It may be arguing semantics, but arguing semantics is very important when it comes to this issue. This is because of the image that is conjured up in the average person's mind when you use the term "gun violence". That image being one of people intentionally shooting other people for malicious reasons. So by lumping all deaths caused by firearms under the category of "gun violence" it makes the problem of criminal activity involving firearms (the image that makes people think we need more gun regulation) seem much worse than it actually is.
It's certainly true that many (most?) people think crime is worse than it is, and that it's worse than it used to be. I don't have the inclination to Google it right now, but I'm pretty sure that violent crime rates are way down from, say, the '70s & '80s.

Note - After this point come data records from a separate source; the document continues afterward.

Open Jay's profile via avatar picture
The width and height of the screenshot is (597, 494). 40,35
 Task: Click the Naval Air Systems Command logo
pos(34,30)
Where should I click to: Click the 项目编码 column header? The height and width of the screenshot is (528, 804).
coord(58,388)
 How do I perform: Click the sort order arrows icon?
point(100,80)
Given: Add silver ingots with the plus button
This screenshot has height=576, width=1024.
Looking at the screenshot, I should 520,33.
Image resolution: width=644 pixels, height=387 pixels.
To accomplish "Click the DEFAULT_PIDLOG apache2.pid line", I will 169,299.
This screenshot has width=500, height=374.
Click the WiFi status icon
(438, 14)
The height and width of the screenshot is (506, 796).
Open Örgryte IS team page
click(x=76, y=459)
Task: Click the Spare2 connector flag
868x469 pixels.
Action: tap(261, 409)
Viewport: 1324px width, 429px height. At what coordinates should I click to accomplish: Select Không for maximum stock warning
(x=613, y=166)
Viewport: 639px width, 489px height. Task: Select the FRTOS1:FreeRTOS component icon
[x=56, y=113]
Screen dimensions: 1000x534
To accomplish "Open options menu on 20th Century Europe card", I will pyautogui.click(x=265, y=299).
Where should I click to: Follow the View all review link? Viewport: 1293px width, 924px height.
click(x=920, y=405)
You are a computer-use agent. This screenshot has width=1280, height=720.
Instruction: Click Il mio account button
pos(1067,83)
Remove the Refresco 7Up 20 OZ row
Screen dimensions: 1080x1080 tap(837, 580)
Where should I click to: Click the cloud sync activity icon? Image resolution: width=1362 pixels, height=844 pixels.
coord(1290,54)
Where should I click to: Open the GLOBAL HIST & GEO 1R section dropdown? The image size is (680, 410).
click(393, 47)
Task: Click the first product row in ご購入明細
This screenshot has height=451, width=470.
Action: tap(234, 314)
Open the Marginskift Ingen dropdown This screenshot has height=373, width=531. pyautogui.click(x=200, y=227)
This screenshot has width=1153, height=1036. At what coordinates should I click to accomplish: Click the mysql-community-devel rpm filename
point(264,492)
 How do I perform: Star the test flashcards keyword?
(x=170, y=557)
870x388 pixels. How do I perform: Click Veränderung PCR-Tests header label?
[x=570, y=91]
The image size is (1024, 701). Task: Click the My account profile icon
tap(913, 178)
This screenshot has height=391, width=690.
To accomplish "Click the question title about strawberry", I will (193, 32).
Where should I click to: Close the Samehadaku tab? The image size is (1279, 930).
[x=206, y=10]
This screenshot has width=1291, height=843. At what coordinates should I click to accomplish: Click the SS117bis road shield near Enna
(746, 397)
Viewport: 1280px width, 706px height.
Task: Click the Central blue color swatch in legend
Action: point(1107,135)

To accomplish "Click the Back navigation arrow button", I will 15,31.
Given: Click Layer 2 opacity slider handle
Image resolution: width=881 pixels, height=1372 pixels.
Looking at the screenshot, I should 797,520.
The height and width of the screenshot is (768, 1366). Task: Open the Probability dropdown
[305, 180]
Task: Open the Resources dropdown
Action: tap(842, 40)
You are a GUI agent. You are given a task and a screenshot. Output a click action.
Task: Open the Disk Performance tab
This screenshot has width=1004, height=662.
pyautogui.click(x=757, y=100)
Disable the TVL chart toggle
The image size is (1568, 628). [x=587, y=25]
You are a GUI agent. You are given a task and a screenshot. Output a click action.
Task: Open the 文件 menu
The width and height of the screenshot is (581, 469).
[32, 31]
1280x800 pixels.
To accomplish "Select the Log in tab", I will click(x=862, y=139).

It also confuses more than just the gun issue. If you lump suicide-by-gun deaths into gun violence statistics in order to push for more gun regulation, you take attention away from the real issue of suicide prevention. Increased gun regulation isn't going to stop people from killing themselves. If someone wants to die, they are going to do it so we should be focusing on finding ways to make them not want to die rather than trying to limit the ways in which they can kill themselves.
I definitely agree that helping people who are at risk of suicide, and who have mental health concerns more generally, should be a bigger priority than it is, but the part here that I bolded is incorrect. Correlations have been found between gun ownership rates and suicide rates, and between looser gun laws and suicide rates. Of course "correlation is not causation", but it seems unlikely to me that people who own guns also happen to be innately more suicidal. Also, most people who survive a suicide attempt don't try again (that number is overwhelming, btw - 70% is the
lowest estimate I've seen, up to 90%). Guns and suicides appear to be inextricably linked. And while I keep talking about deaths, nonfatal gunshot wounds can be life-wrecking. That girl who just had that full-face transplant is, iirc, a suicide survivor.
And no one really disagrees with that. All we disagree on is what should be done. Obviously I do not believe "take the guns" is the correct answer.
Yeah, I'm not sure it is, either. I wonder how practical it is, for starters. But I also just don't like the idea of stormtroopers forcing people's doors in because of what they might do. That's how Fred Hampton was essentially executed by Chicago P.D. in 1969.